The hearing was organized by freshman Sen. Sheldon Whitehouse, D-R.I., who is pushing a bill that would require the government to establish a national policy on health information technology and charter a nonprofit corporation to administer a health IT system. When he was Rhode Island's attorney general, Whitehouse helped found the Rhode Island Quality Institute to foster health modernization. He says that helping doctors get comfortable with new technology is essential.

"It really became quite clear that if you fouled up the adoption of e-prescribing, it would have cascading effects into the development of information technology that is essential to repair of our health care system," Whitehouse said. "So to a lot of people, when you see the DEA slow-walking or mishandling the rules for e-prescribing of controlled prescriptions, you think, 'Eh, what's the big deal?' But if you see it in the context of how information technology that the health care system of the future needs has to get deployed, you see that this is a major, major gateway that is being blocked. And it's being blocked by people who I don't think until recently even understood that they were blocking a major gateway."

Some advocates of e-prescribing contend that electronic prescriptions would be easier to monitor for abuse than paper prescriptions.

"I did my residency at Harbor-UCLA Medical Center, and one of my fellow residents left his [prescription] pads and stamp in the physicians lounge. And the next day he got a call saying, 'Did you really write a scrip for 250,000 Tylenol?' " said Halamka, the Boston physician. "You can't audit a piece of paper, but if it's an end-to-end, fully encrypted system, you can see something, say, that's bad, and stop it. Put on a white coat, walk into a hospital system anywhere in America, photocopy a chart, and no one will ever know you did it."

Rannazzisi told senators at the December hearing that he didn't think a single system could handle prescriptions for both controlled substances and other drugs.

"It's critical that we acknowledge and account for the clear and distinct differences between the system for noncontrolled substances and one for powerful and addictive controlled substances," he said. "The technology and standards which are ultimately promulgated for the electronic prescribing of controlled substances cannot simply be plug-and-play."

Trenkle says he is worried that the DEA still wants doctors and hospitals to purchase specific kinds of technology even though systems that the medical profession is already using might do the job.

"Working with us and industry, we should be able to minimize those concerns rather than imposing technical requirements," he said.

Officials from health agencies, while declining to discuss the details of the DEA's draft regulation, described it as a compromise that was far from final. They said that input from the medical community would be sought before any decision is made. "I think the comments will help provide the evidence and factual information we need to have a very constructive dialogue," said Jodi Daniel, director of policy and research in HHS's Office of the National Coordinator for Health Information Technology.
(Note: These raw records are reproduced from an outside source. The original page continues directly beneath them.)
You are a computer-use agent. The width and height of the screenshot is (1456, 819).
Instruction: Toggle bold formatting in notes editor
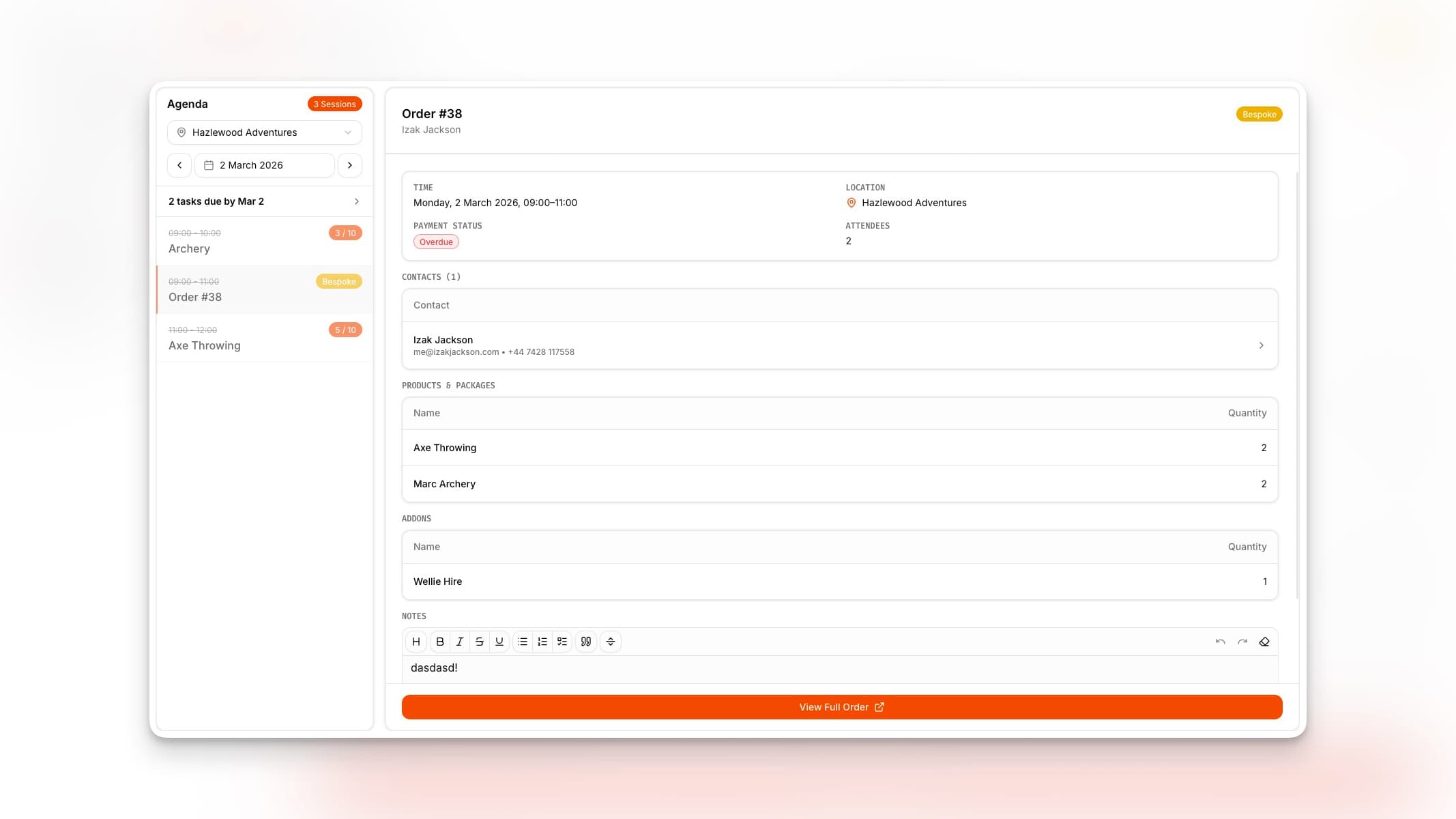point(440,642)
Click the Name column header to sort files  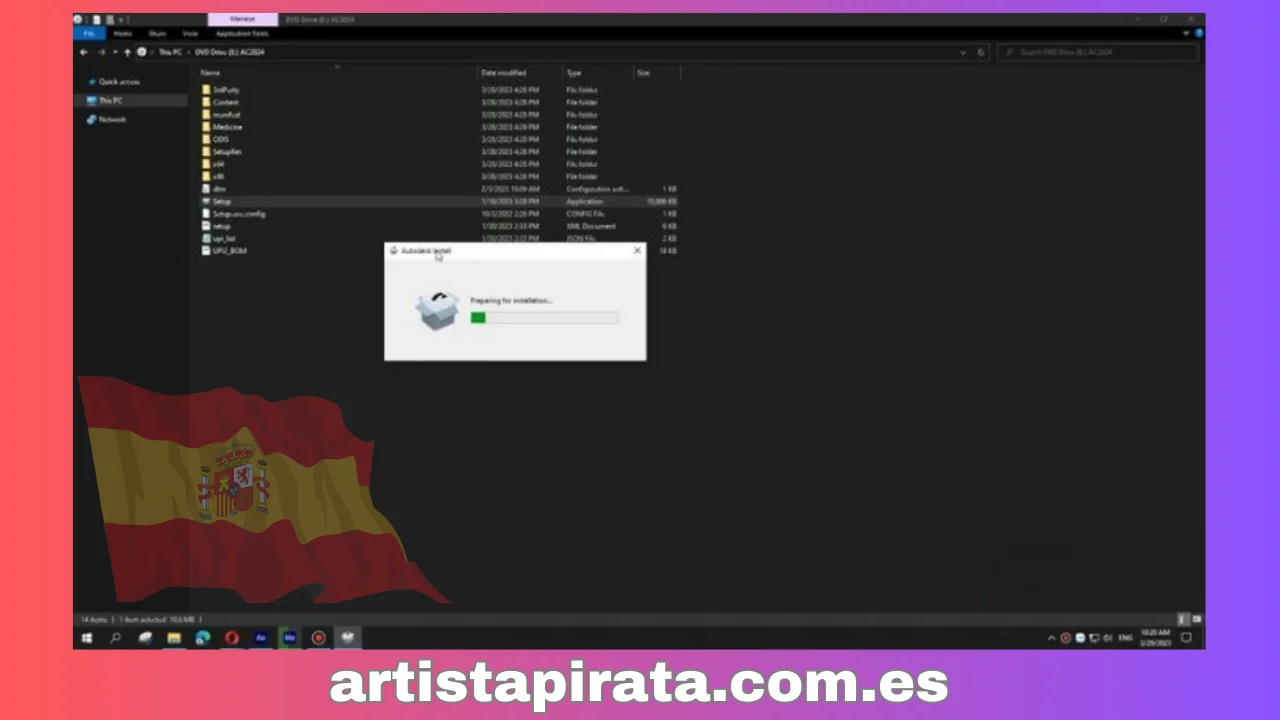click(x=210, y=72)
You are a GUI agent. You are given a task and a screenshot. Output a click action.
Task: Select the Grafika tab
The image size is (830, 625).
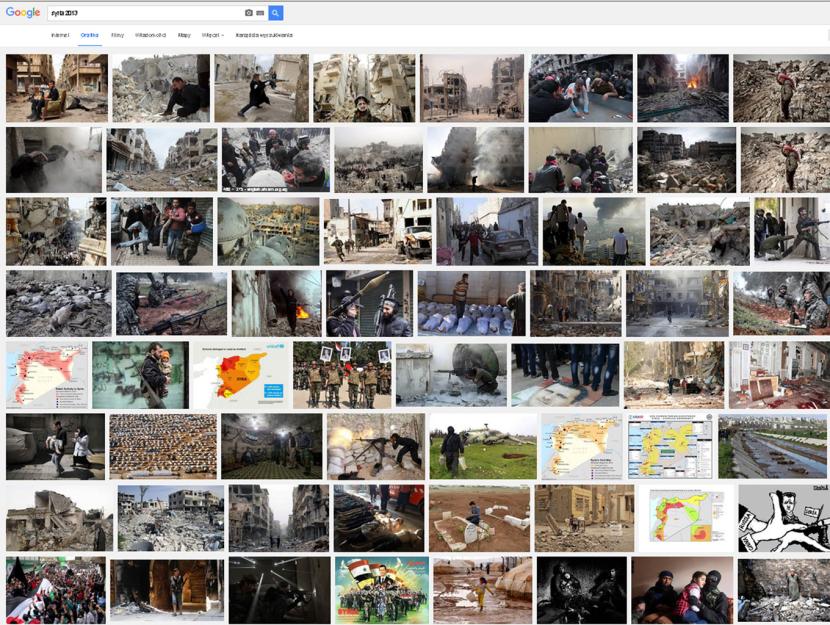click(x=90, y=35)
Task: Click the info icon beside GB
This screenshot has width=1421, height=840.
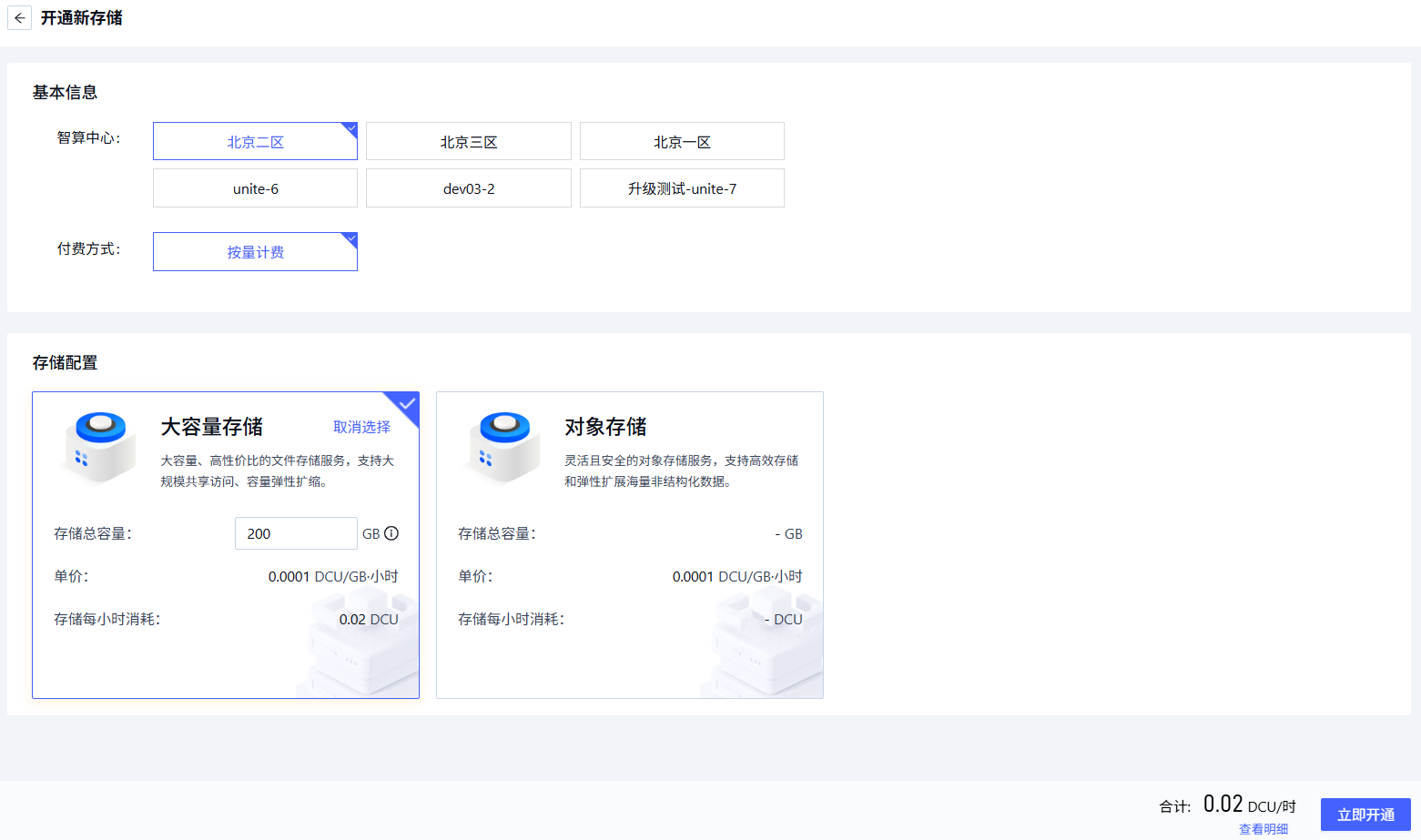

Daniel noted that Berkshire Medical Center in Massachusetts was granted a waiver recently to test e-prescribing of controlled substances under a pilot program, and the results could help shape the final rule.

But no matter what regulations the DEA arrives at for e-prescribing controlled substances, it may be left to the next administration to implement them. White House Chief of Staff Joshua Bolten told agency heads in a May 9 memo that the outgoing Bush administration would not adopt any regulations proposed after June 1 "except in extraordinary circumstances."